In Europe, journalists have been attacked by members of the public with alarming frequency. Italy, one of the countries hit hardest by the virus, has seen at least three instances of physical or serious verbal attacks on journalists and TV crews. Journalists reporting on virus-related issues have also required medical treatment after assaults in Ukraine and Croatia.
While the vast majority of the arrests in Europe were documented in Turkey, Russia and Azerbaijan, journalists have also been wrongly detained in Serbia and Kosovo. States such as Romania have handed authorities powers to remove or close websites that spread “fake news” about the virus, with no opportunity to appeal.
As a new report by the partner organisations to the Council of Europe Platform to Promote the Protection of Journalism and Safety of Journalists found, the pandemic risks these kinds attacks on press freedom risk becoming normalized.
Positively, several of the disproportionate regulations announced by European governments have since been rolled back, either through democratic checks or strong pressure from media and civil society.
Killings of journalists continue
Though the world’s attention has been consumed by the coronavirus, the past twelve months have proven another deadly year for journalists.
Since May 2019, 53 journalists have been killed in connection with their work, according to IPI’s data.
Thirty-two of those were murdered, with most of these targeted killings carried out by armed groups, state security forces, or organized crime.
Latin America continues to be the worst region in the world for journalists, where 20 journalists lost their lives in targeted attacks, with 10 in Mexico alone.
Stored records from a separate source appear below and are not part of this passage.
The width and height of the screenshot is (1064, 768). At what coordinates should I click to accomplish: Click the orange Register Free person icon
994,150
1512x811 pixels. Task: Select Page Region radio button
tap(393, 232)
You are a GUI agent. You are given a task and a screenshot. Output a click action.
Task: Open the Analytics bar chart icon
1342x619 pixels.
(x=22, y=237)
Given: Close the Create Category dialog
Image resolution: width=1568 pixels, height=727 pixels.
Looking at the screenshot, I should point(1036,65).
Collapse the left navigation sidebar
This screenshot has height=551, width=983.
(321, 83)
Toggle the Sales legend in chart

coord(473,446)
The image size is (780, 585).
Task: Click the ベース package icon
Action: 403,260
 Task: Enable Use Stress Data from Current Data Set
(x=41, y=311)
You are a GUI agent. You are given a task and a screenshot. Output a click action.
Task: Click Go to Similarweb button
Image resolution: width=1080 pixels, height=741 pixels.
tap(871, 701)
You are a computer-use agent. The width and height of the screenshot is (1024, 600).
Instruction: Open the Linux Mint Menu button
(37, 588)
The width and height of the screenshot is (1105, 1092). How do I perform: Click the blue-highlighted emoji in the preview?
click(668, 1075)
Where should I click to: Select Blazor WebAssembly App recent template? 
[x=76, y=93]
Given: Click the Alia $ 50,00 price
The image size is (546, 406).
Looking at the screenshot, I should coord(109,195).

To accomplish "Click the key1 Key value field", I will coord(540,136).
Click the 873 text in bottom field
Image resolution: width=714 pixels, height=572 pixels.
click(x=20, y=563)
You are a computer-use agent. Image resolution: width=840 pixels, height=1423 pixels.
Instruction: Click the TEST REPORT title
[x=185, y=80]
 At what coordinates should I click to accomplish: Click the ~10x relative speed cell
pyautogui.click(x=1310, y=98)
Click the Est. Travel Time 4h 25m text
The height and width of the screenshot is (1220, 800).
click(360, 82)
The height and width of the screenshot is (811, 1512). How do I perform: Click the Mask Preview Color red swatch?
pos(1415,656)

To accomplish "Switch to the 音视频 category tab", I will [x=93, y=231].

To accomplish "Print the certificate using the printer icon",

Armed conflicts and civil unrests claimed the lives of 14 journalists. Of these seven were killed in Syria and three were killed in Afghanistan, Chad and Yemen respectively, while covering armed conflicts. Two journalists were died in Iraq covering the civil unrest. A further six were killed while on assignment.
Unfortunately, investigations into targeted killings remain slow and deficient. As a result, no arrests have been made in many of these cases.
Positively, progress has been made in the trial of those suspected of murdering Slovak investigative reporter Jan Kuciak.
Since 1997, IPI’s Death Watch has tallied journalists deliberately targeted because of their profession and those who lost their lives while covering conflict or while on assignment.